Le « roi de la kora », cette harpe-luth des djélis, les griots mandingues de l’Afrique de l’Ouest, a fait résonner les 21 cordes de son instrument dans les plus grandes salles de la planète. L’origine de son instrument est entourée de nombreuses légendes. L’une d’elles raconte que la première kora fut offerte par les esprits de la montagne de Kabou, dans l’actuelle Guinée-Bissau, il y a près de 700 ans.
Tiramakhan Traoré, un général de Soundiata Keïta (1190-1255), fondateur de l’empire du Mali, serait parti vers Kabou avec Djélimady Oulé, son griot, afin de ramener une femme cachée dans une caverne. En lançant un filet pour l’attraper, les hommes auraient remonté une demi-calebasse recouverte d’une peau de bœuf surmontée d’un manche tendu avec 22 cordes.
Le griot s’en serait servi comme d’un instrument et la jeune femme, émerveillée par la beauté des notes produites par ce nouvel instrument, serait sorti de la caverne. C’est en hommage à Djélimady Oulé que, après sa mort, on aurait retiré une corde à l’instrument initial qui en compte donc aujourd’hui 21, bien qu’il existe quelques variantes puisque certaines koras sont montées avec un nombre de cordes variable de 22 à 28 notamment en Casamance, le sud du Sénégal.
La kora dès l’âge de 5 ans
Dans la famille Diabaté, le poids de la tradition est fort.
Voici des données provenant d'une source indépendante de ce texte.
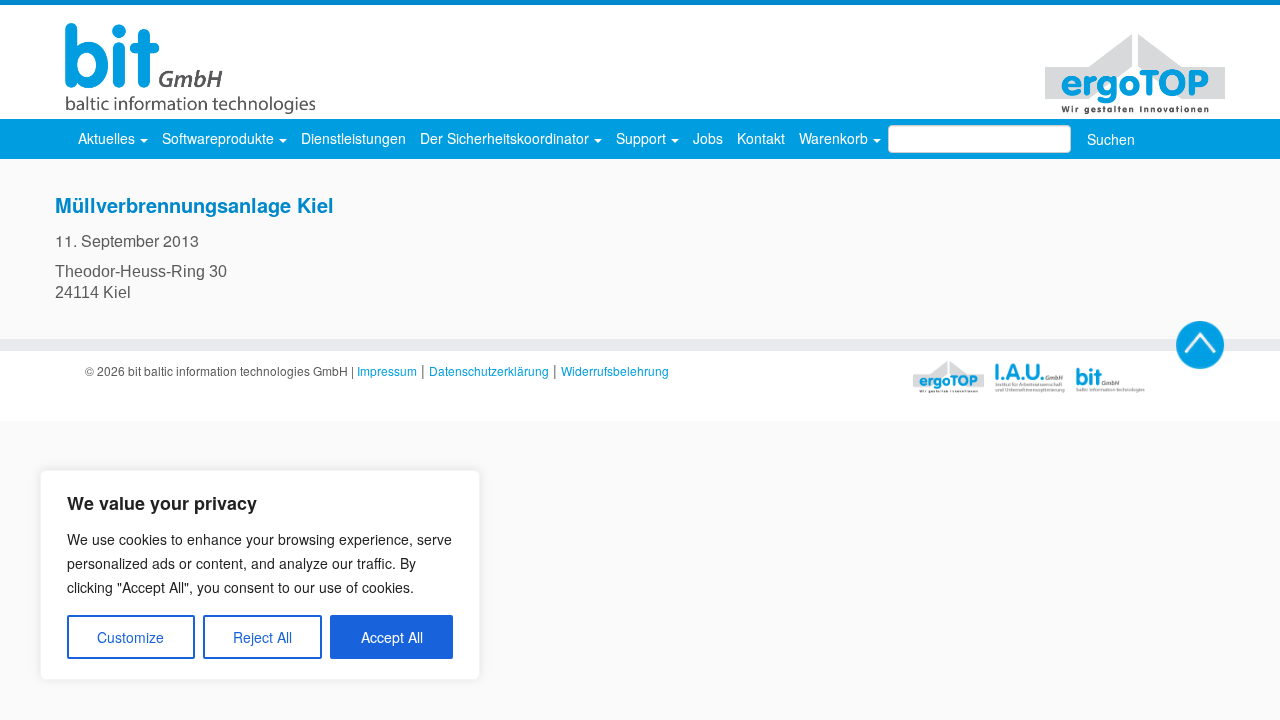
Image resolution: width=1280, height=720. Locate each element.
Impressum (387, 370)
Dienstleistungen (353, 138)
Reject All (262, 637)
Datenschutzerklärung (489, 370)
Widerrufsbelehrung (615, 370)
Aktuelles (108, 138)
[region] (260, 575)
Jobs (708, 138)
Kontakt (761, 138)
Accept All (392, 637)
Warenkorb (835, 138)
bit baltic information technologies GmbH (238, 370)
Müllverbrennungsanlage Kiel (194, 204)
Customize (130, 637)
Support (643, 138)
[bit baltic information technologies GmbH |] (185, 68)
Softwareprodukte (220, 138)
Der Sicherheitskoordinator (506, 138)
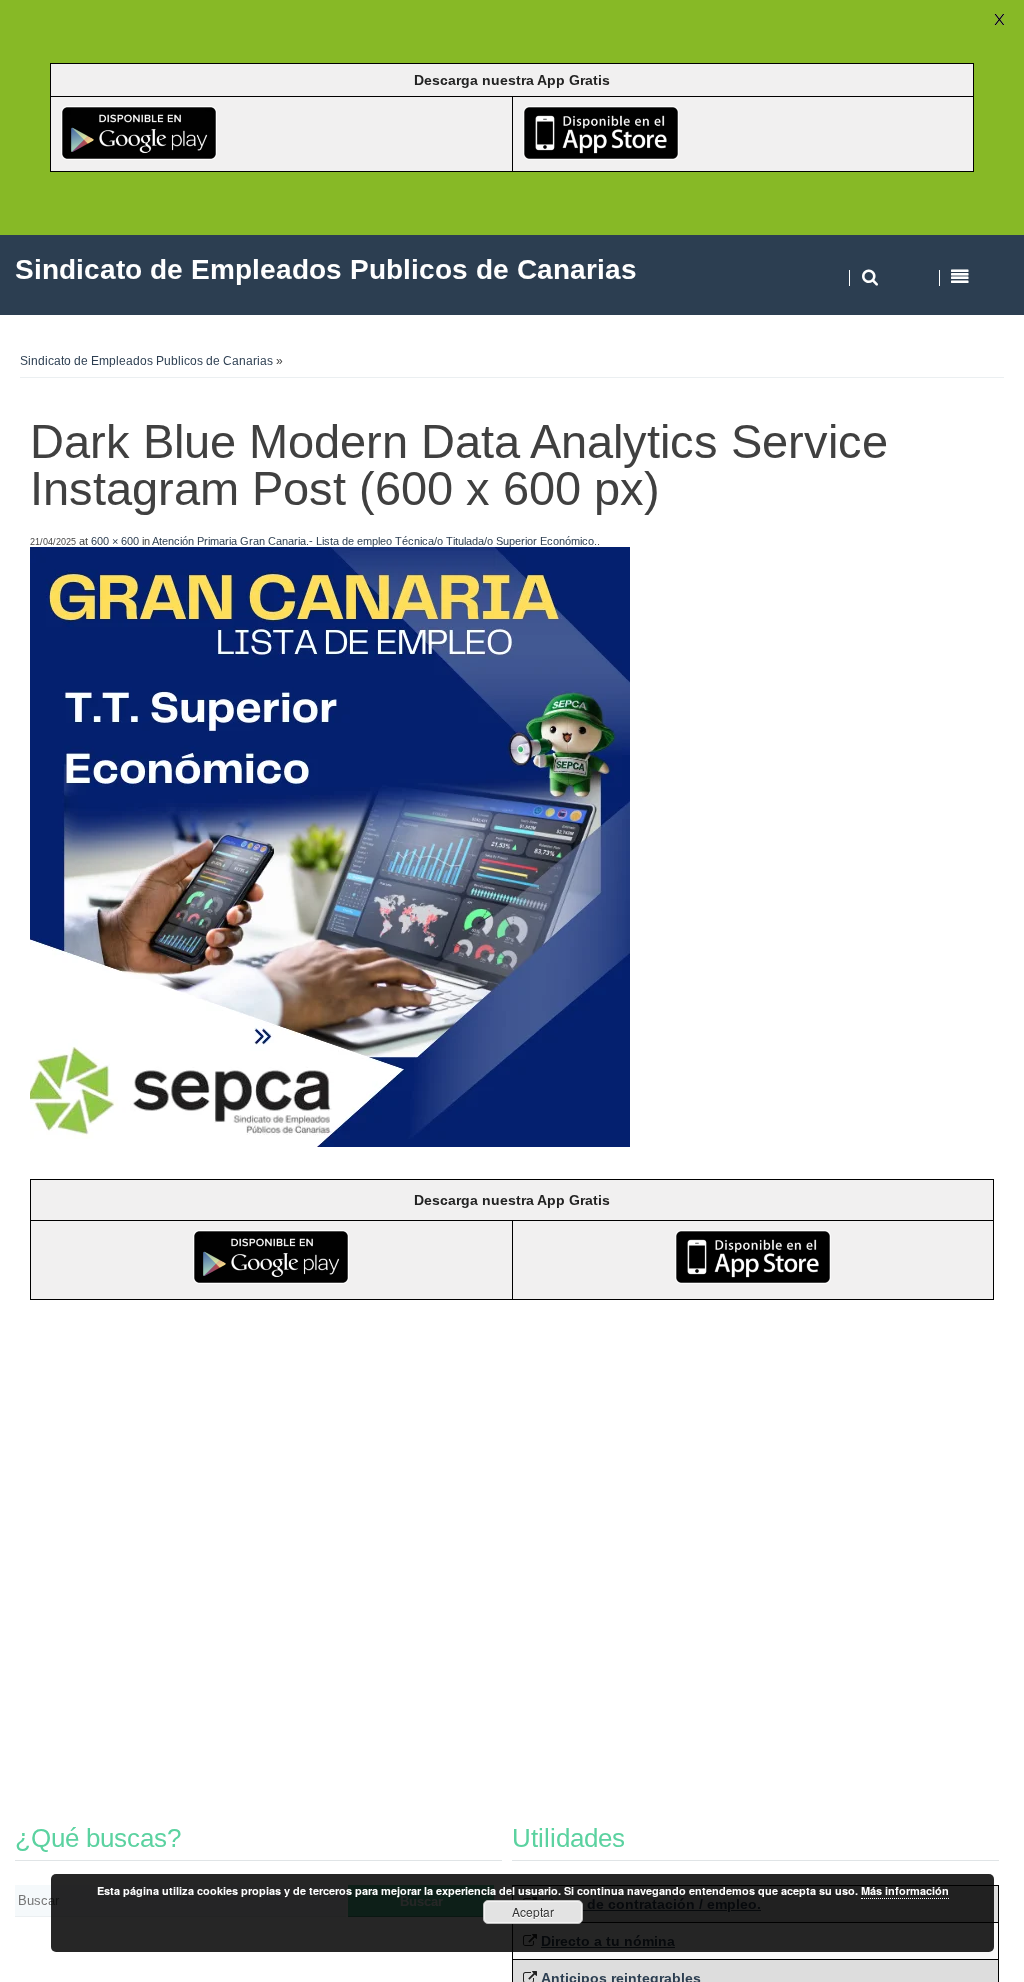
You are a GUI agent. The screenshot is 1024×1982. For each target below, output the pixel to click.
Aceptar (533, 1911)
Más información (905, 1890)
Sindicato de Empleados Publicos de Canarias (146, 361)
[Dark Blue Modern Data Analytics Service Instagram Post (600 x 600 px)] (330, 1141)
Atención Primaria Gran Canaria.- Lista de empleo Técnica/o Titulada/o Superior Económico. (374, 541)
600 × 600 (115, 541)
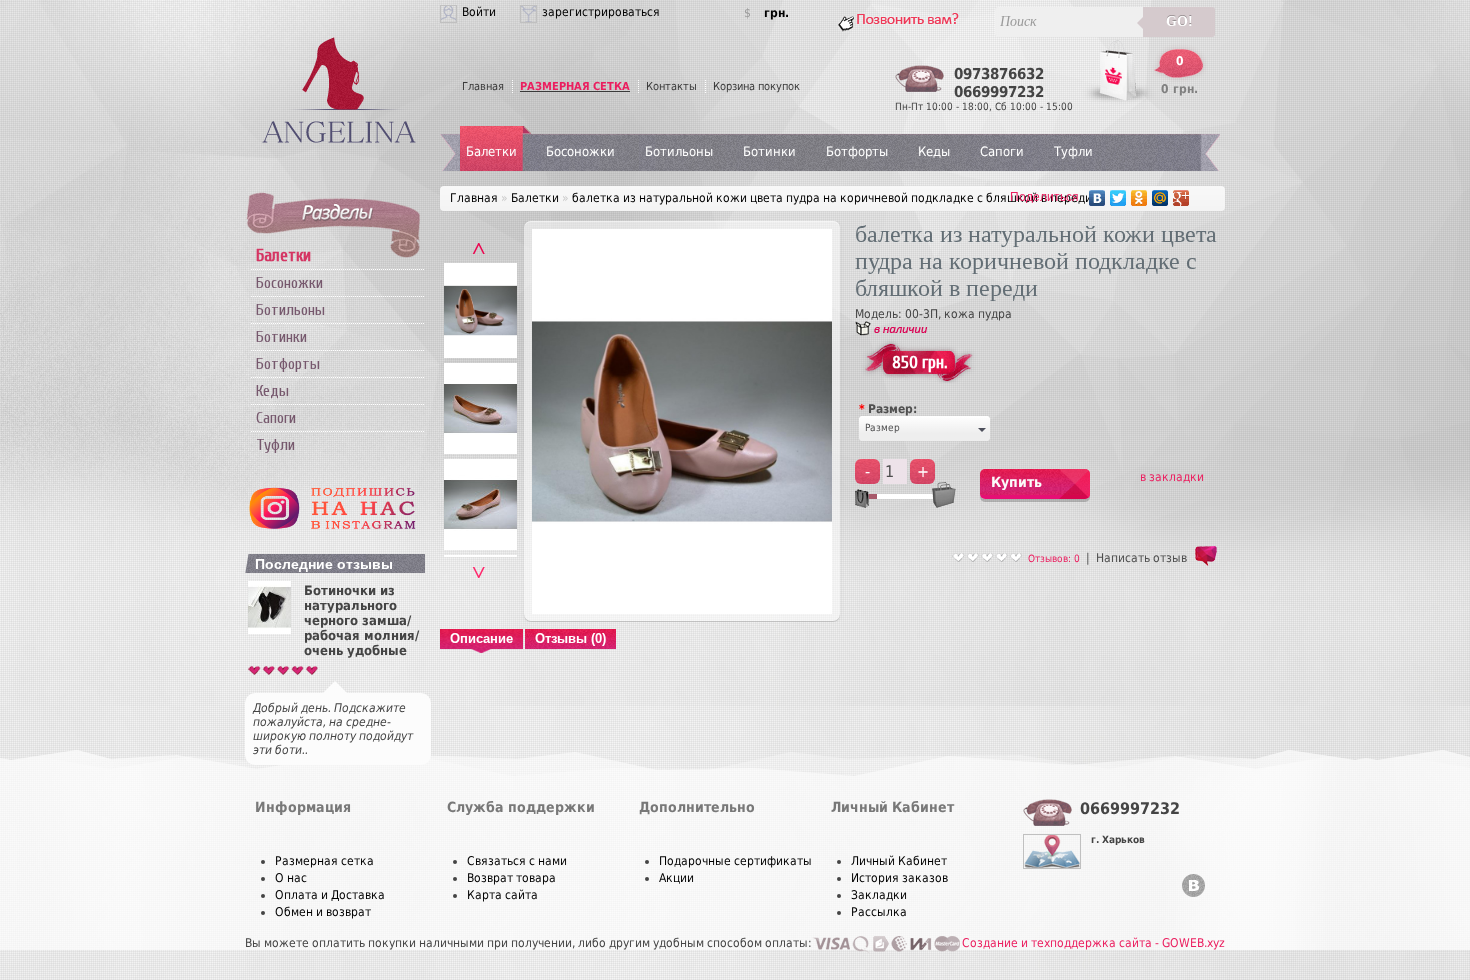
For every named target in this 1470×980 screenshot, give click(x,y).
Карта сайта (502, 895)
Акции (676, 878)
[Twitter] (1118, 198)
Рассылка (879, 912)
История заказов (899, 878)
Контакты (671, 86)
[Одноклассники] (1139, 198)
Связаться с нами (517, 861)
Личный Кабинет (899, 861)
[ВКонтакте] (1097, 198)
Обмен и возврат (323, 912)
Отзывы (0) (570, 638)
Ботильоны (290, 310)
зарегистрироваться (601, 12)
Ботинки (281, 337)
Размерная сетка (324, 861)
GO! (1179, 21)
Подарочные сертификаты (735, 861)
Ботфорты (288, 364)
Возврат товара (511, 878)
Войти (479, 12)
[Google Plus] (1181, 198)
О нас (291, 878)
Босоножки (289, 283)
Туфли (275, 445)
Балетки (491, 151)
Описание (481, 638)
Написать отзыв (1141, 558)
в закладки (1172, 477)
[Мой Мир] (1160, 198)
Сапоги (276, 418)
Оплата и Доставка (330, 895)
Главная (483, 86)
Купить (1016, 482)
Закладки (879, 895)
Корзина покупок (756, 86)
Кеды (272, 391)
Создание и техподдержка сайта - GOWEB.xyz (1093, 943)
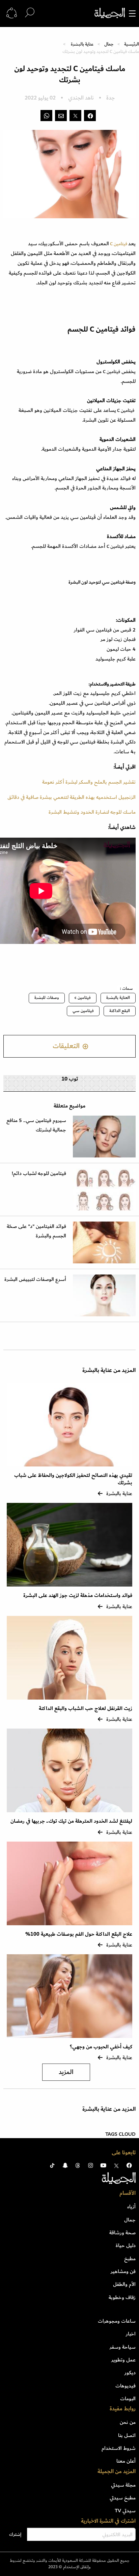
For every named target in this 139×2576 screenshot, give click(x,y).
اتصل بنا (127, 2435)
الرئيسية (131, 44)
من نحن (128, 2422)
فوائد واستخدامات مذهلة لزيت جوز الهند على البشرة (77, 1595)
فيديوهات (125, 2385)
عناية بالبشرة (82, 44)
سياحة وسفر (123, 2347)
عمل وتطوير (123, 2359)
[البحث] (29, 13)
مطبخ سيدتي (123, 2497)
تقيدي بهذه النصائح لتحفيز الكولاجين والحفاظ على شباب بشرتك (73, 1479)
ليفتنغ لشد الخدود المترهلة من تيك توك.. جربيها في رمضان (70, 1821)
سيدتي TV (125, 2510)
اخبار (131, 2333)
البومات (128, 2398)
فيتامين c (83, 997)
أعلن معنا (126, 2461)
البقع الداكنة (119, 1010)
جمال (108, 44)
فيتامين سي (83, 1010)
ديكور (130, 2372)
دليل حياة (126, 2245)
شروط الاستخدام (119, 2448)
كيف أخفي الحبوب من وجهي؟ (101, 2046)
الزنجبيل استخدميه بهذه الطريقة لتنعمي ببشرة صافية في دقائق (71, 797)
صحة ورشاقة (122, 2232)
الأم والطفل (124, 2284)
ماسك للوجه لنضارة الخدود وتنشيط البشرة (92, 812)
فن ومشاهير (123, 2271)
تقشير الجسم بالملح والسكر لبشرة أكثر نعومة (89, 782)
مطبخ (130, 2258)
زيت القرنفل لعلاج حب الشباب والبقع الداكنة (85, 1708)
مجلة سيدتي (123, 2485)
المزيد (66, 2072)
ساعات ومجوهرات (117, 2321)
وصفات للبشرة (46, 997)
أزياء (131, 2206)
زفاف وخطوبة (122, 2297)
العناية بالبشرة (118, 997)
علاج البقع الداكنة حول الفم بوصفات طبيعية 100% (78, 1934)
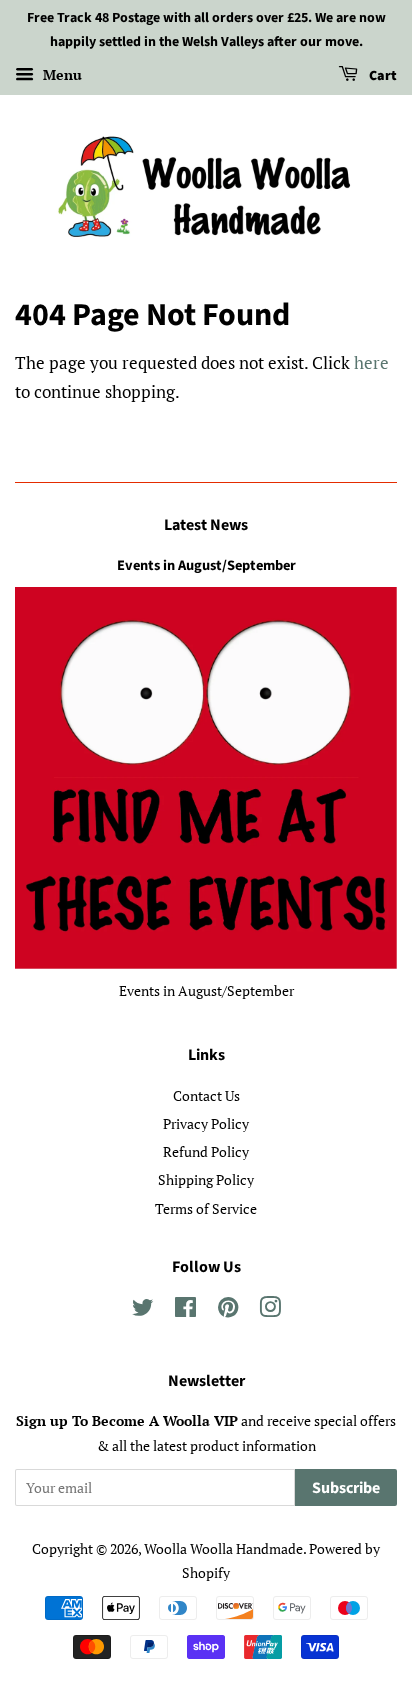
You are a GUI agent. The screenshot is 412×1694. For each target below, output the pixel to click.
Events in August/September (206, 565)
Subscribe (346, 1488)
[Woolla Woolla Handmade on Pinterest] (228, 1310)
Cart (381, 76)
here (371, 362)
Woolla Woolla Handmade (223, 1548)
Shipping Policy (206, 1179)
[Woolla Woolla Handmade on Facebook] (185, 1310)
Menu (60, 74)
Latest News (206, 525)
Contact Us (206, 1095)
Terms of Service (206, 1208)
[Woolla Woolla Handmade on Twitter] (143, 1310)
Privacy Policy (206, 1123)
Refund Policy (206, 1151)
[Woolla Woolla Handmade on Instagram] (270, 1310)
On raconte que l’ancêtre de Toumani aurait reçu l’instrument originel d’un général de Soundiata Keïta qui suivait son maître, et contait ses exploits guerriers aux populations. Huit siècles plus tard, Toumani Diabaté n’hésitait pas à se confronter à différents univers musicaux tout en respectant la grande tradition griotique.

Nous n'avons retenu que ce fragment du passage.